* Begin *
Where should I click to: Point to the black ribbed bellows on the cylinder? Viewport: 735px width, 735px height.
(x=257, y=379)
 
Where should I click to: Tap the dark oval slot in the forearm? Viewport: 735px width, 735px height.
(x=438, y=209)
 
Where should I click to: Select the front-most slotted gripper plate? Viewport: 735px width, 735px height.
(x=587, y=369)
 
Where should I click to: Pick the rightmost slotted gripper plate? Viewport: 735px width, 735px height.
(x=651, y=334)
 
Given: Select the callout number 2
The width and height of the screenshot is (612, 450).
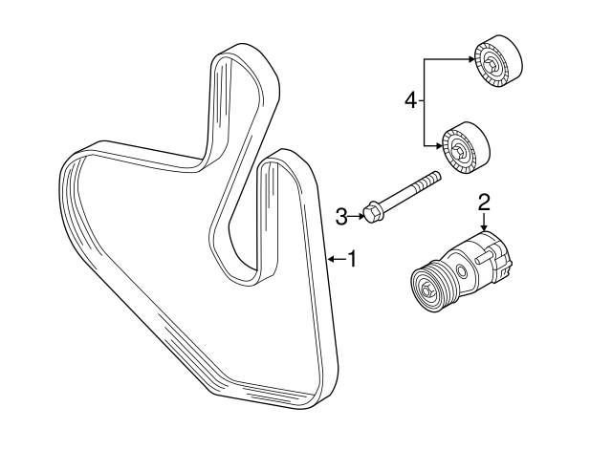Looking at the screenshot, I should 485,201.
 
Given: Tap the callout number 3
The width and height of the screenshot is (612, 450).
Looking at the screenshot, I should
* End *
§ EXERCISE AIM
Write out the rows from the line with "Where should I click to: Pick" to the line with "(x=651, y=334)", both included, as they stand above.

§ EXERCISE RESULT
Where should I click to: Pick the rightmost slotted gripper plate? Viewport: 735px width, 735px height.
(x=651, y=334)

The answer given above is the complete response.